The original application had a hardcoded password ('manakai') in the source code, which was visible in the GitHub repository. This has been fixed with a secure authentication system.

• Separate auth file: Password moved to src/config/auth.js
• Git ignored: src/config/auth.js is excluded from version control
• Environment variables: Support for REACT_APP_COLLECTOR_PASSWORD environment variable
• Example file: src/config/auth.example.js provides a template

• Centralized validation function in src/config/auth.js
• Consistent validation across all components
• No hardcoded passwords in source code

# Run the interactive setup script
./setup-auth.sh

# Copy the example file
cp src/config/auth.example.js src/config/auth.js

# Edit the file with your secure password
nano src/config/auth.js

# Set environment variable and build
VITE_COLLECTOR_PASSWORD=your-secure-password npm run build

• Use strong, unique passwords
• Minimum 8 characters
• Include uppercase, lowercase, numbers, and symbols
• Avoid common words or patterns

# Set secure environment variable
export VITE_COLLECTOR_PASSWORD="your-very-secure-password"
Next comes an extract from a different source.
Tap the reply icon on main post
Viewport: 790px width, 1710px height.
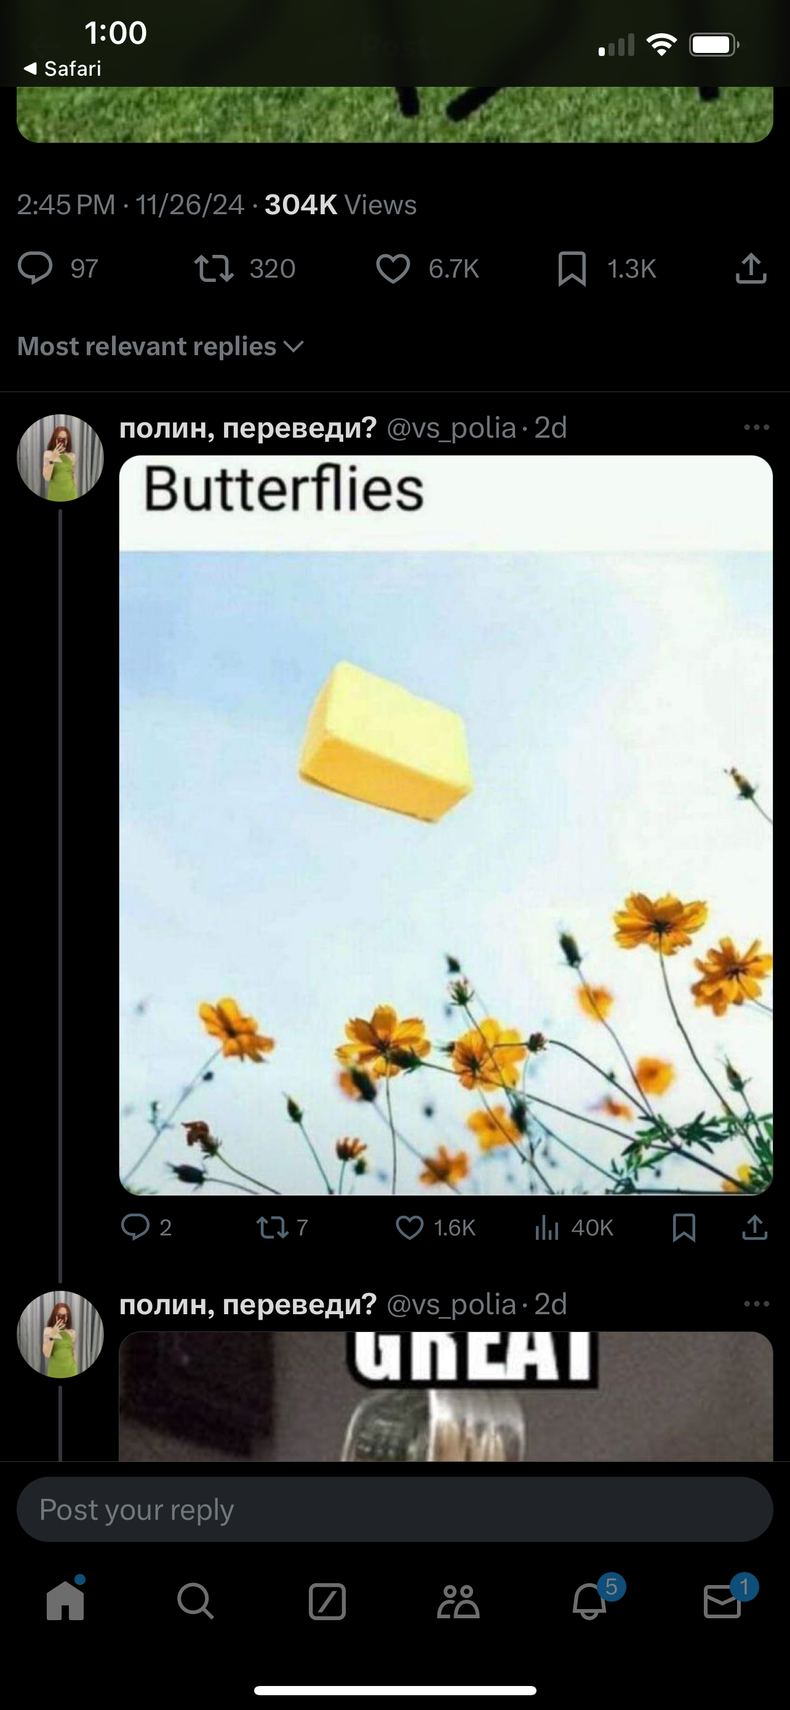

# Build with environment variable
npm run build

• Change the collector password regularly
• Use different passwords for development and production
• Monitor access logs for suspicious activity

# Set environment variable on server
export VITE_COLLECTOR_PASSWORD="production-secure-password"

# Build with secure password
npm run build

# Deploy using rsync script
./deploy-rsync.sh <SERVER_IP> <USERNAME> /var/www/biomap

1. Go to Vercel dashboard
2. Navigate to your project settings
3. Add environment variable: VITE_COLLECTOR_PASSWORD
4. Set the value to your secure password
5. Redeploy the application

src/
├── config/
│   ├── auth.js              # 🔒 SECURE - Contains actual password (gitignored)
│   └── auth.example.js      # 📝 EXAMPLE - Template for setup
├── components/
│   ├── LandingPage.jsx      # ✅ UPDATED - Uses secure validation
│   └── LandingPage_backup.jsx # ✅ UPDATED - Uses secure validation
└── ...

1. Never commit src/config/auth.js - It's in .gitignore
2. Use strong passwords - Avoid default or weak passwords
3. Environment variables for production - Don't rely on default values
4. Regular updates - Change passwords periodically

1. Check that src/config/auth.js is not tracked by git:

   git status src/config/auth.js
   # Should show "untracked" or not appear at all

2. Verify .gitignore contains the auth file:

   grep "auth.js" .gitignore
   # Should show: src/config/auth.js

3. Test the application with the new password

1. Password not working: Check src/config/auth.js exists and has correct password
2. Build errors: Ensure src/config/auth.js is properly formatted
3. Environment variable not working: Verify VITE_ prefix is used

If you lose access to the collector mode:

1. Check src/config/auth.js for the current password
2. If file is missing, run ./setup-auth.sh to recreate it
3. For production, check environment variables on your deployment platform

• Always use HTTPS in production
• Configure SSL certificates properly
• Redirect HTTP to HTTPS

• Implement rate limiting for password attempts
• Consider adding CAPTCHA for multiple failed attempts

• Implement session timeouts
• Clear sensitive data on logout
• Use secure session storage

• Log authentication attempts
• Monitor for suspicious activity
• Regular security audits

Remember: Security is an ongoing process. Regularly review and update your security measures!